Start of Entries supplied

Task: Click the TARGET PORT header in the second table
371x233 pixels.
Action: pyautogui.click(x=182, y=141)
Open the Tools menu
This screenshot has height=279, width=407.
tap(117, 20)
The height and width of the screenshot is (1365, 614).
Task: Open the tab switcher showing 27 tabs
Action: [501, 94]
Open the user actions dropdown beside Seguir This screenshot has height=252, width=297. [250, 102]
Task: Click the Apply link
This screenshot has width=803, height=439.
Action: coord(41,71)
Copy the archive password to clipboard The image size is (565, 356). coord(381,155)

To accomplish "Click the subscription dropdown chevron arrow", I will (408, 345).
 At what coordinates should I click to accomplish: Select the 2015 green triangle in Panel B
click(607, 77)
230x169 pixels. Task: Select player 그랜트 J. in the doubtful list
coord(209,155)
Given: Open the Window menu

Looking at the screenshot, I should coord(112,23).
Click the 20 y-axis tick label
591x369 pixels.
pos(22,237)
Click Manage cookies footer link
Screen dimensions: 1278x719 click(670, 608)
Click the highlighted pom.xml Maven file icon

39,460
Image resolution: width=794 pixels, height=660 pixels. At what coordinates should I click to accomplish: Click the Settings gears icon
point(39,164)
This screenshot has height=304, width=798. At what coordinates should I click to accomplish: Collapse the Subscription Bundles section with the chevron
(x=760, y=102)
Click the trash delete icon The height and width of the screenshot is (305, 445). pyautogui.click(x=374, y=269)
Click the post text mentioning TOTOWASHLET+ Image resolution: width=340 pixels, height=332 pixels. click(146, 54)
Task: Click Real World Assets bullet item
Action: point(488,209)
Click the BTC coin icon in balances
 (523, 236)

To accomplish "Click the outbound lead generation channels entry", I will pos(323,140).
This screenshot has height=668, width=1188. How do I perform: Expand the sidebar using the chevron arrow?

End of Entries supplied

◆ **Task statement**:
Search the records for the word "will" and copy every line where it occurs.

◆ **Solution to this exercise**:
To accomplish "Click the subscription dropdown chevron arrow", I will (408, 345).
To accomplish "Click the outbound lead generation channels entry", I will pos(323,140).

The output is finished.